You might come across a slight gotcha with SPF records if are using Exchange Online Protection (EOP) to provide protection for your on-premises mail environment and you don’t need to use EOP to scan your outbound (i.e. on-premises to Internet) messages. If this scenario is of interest to you, read on…

You may be aware that I run a mailing list running on a single server over at ActiveDir.org that provides a forum for disucssions on the topic of Active Directory. I set up Exchange Online Protection (EOP) to cover the mail.activedir.org namespace a little while ago as a lower-cost alternative to my previous anti-malware provider. When you first set up EOP with there are some DNS records that you are asked to configure. In fact, these *appear* to be mandatory based on the wording (see below).

EOP1

Without really thinking too deeply about I went ahead and configured the TXT record in DNS for SPF. With hindsight I shouldn’t have done this as I only wanted the traffic from the Internet to my on-premises mail server to be scanned for malware. I don’t need the SMTP traffic in the other direction to be scanned for malware because the only mail generated on the server is from the mailing list (list server) and as such as been scanned on the way in.
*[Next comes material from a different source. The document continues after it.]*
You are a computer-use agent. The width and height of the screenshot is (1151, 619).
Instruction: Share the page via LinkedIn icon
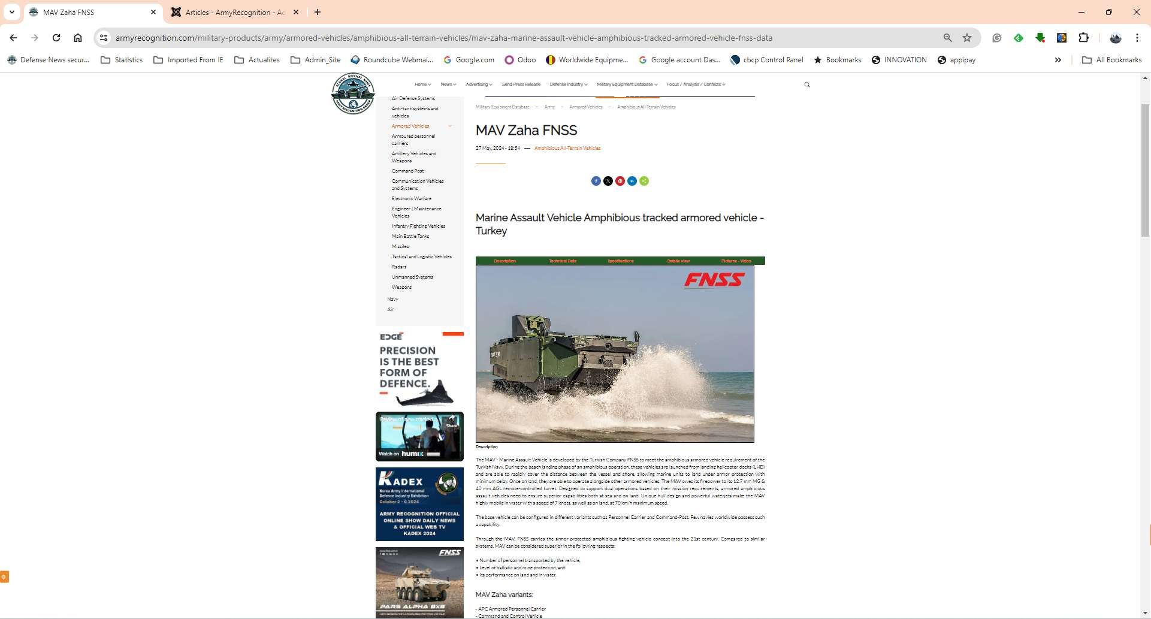coord(632,181)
All appeared fine for a month or so and then fellow MVP Brian Arkills queried why he wasn’t receiving any email from the list. After a bit of digging, his infrastructure guy pointed to a problem with my SPF TXT record. Basically, the “-all” part of the record indicates that only the servers matching spf.protection.outlook.com are responsible for sending mail from mail.activedir.org. If a different server tries to deliver mail from that address the receiving MTA should fail the SPF check. Interestingly, most organisations treat this as a soft fail and deliver the email anyway. Not so the University of Washington, which is why Brian wasn’t receiving the list emails.
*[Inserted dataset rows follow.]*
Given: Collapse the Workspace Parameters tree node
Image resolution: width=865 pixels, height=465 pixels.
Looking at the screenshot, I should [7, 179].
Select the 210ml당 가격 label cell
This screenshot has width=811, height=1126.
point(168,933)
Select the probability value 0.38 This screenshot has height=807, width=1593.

Once alerted to the problem, I modified the record like this:

v=spf1 a -all

What this says to the receiving MTA is to only pass the SPF check if sending server matches the A record for the namespace (i.e. my mail server).
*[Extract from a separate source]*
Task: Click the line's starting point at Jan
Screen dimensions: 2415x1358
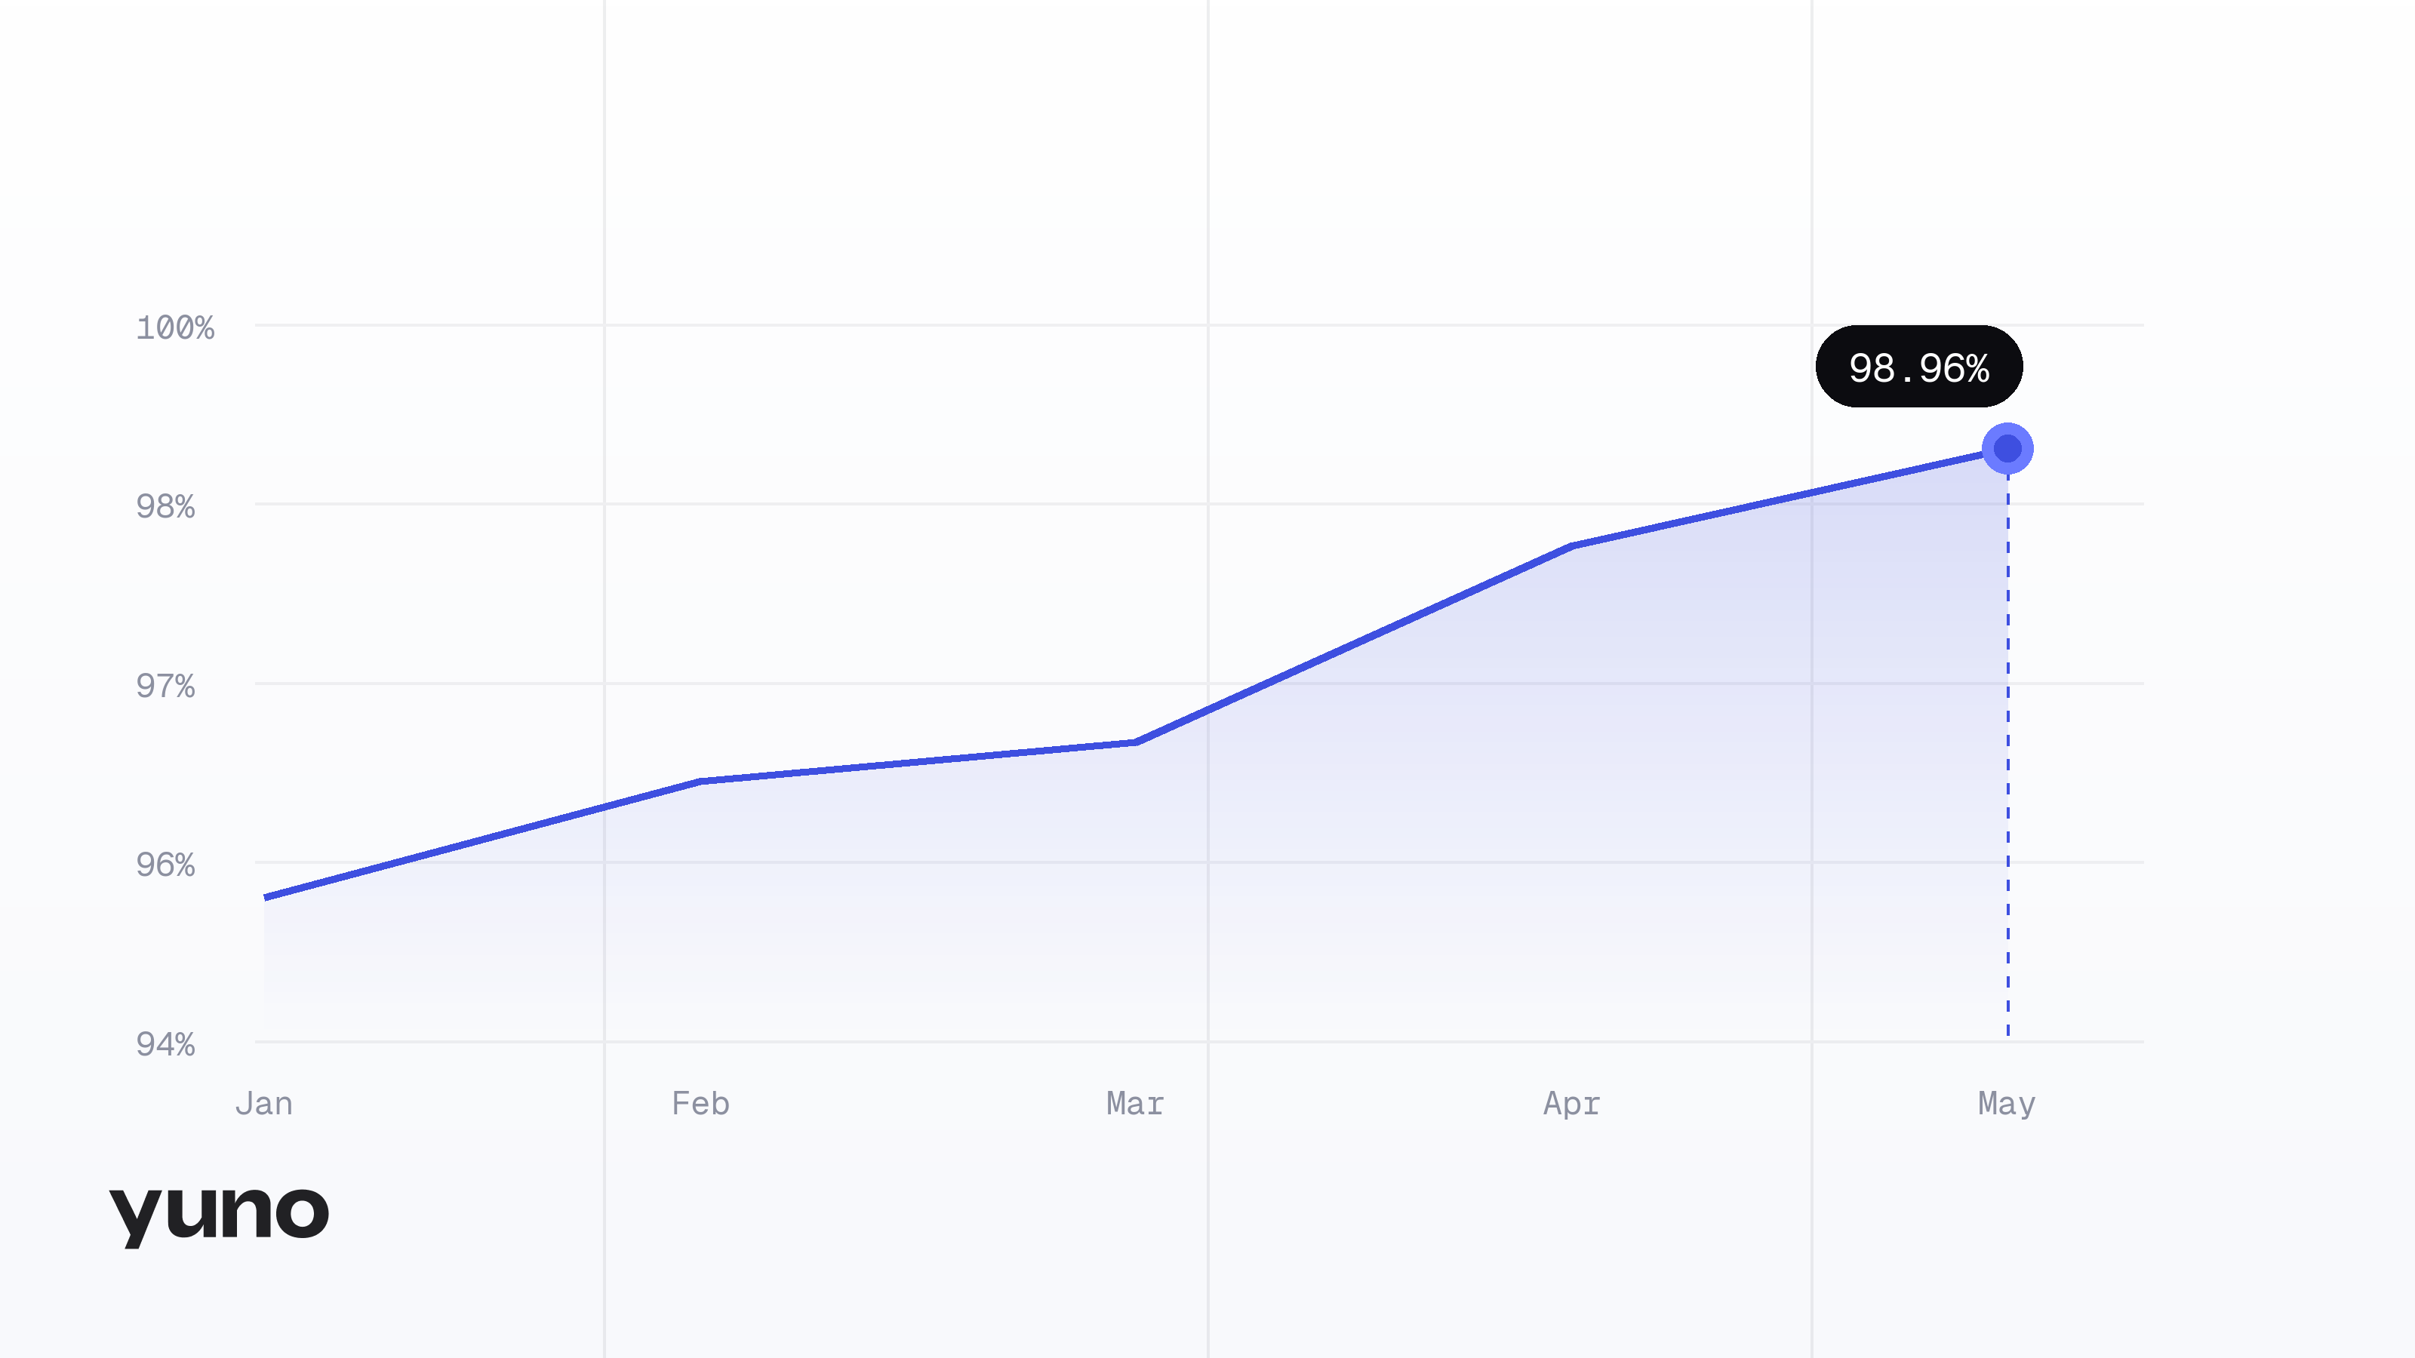Action: coord(266,897)
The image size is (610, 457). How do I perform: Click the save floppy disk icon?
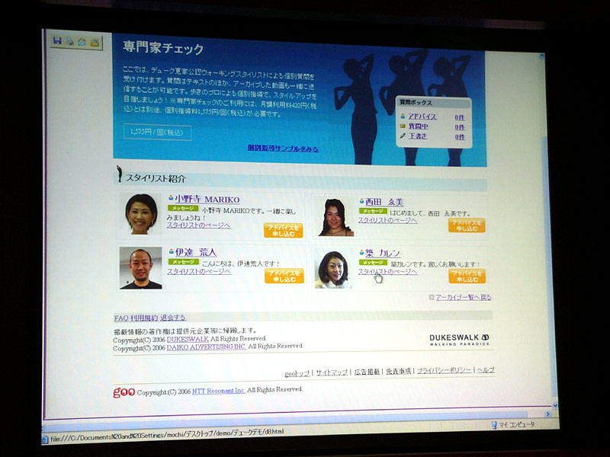pos(57,41)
That all seemed fine but then I looked at the message headers for emails that I was receiving from the list.  I am subscribed to the list with a standard cloud-based O365 email address. The header contained the following:

Received-SPF: Fail (protection.outlook.com: domain of mail.activedir.org does not designate 157.55.234.61 as permitted sender)  receiver=protection.outlook.com; client-ip=157.55.234.61;  helo=emea01-db3-obe.outbound.protection.outlook.com; Authentication-Results: spf=fail (sender IP is 157.55.234.61)  smtp.mailfrom=activedir-owner@mail.activedir.org;

The 157.55.234.61 IP address maps to emea01-db3-obe.outbound.protection.outlook.com (very clearly not my mail server). So what was going on? Why was the sending server showing as one of the outlook.com servers and not my mail server? I don’t know for sure but my best guess is that the O365 cloud servers are also EOP servers (makes sense). The EOP servers *think* they are responsible for the mail.activedir.org namespace and as such will effectively take over as the perceived sending server. The upshot was that I needed to go back to my SPF record and change it to include the EOP servers. It now looks like this:

v=spf1 a include:spf.protection.outlook.com -all

To summarise then:

  • Emails coming from my mail server to non-O365 addresses need to have a SPF TXT record that matches my mail server (via the A record for mail.activedir.org).
  • Emails coming from my mail server to O365 addresses need to have a SPF TXT record that matches the name required by EOP (spf.protection.outlook.com)

More than slightly confusing isn’t it? But then I guess I have a slightly unusual configuration.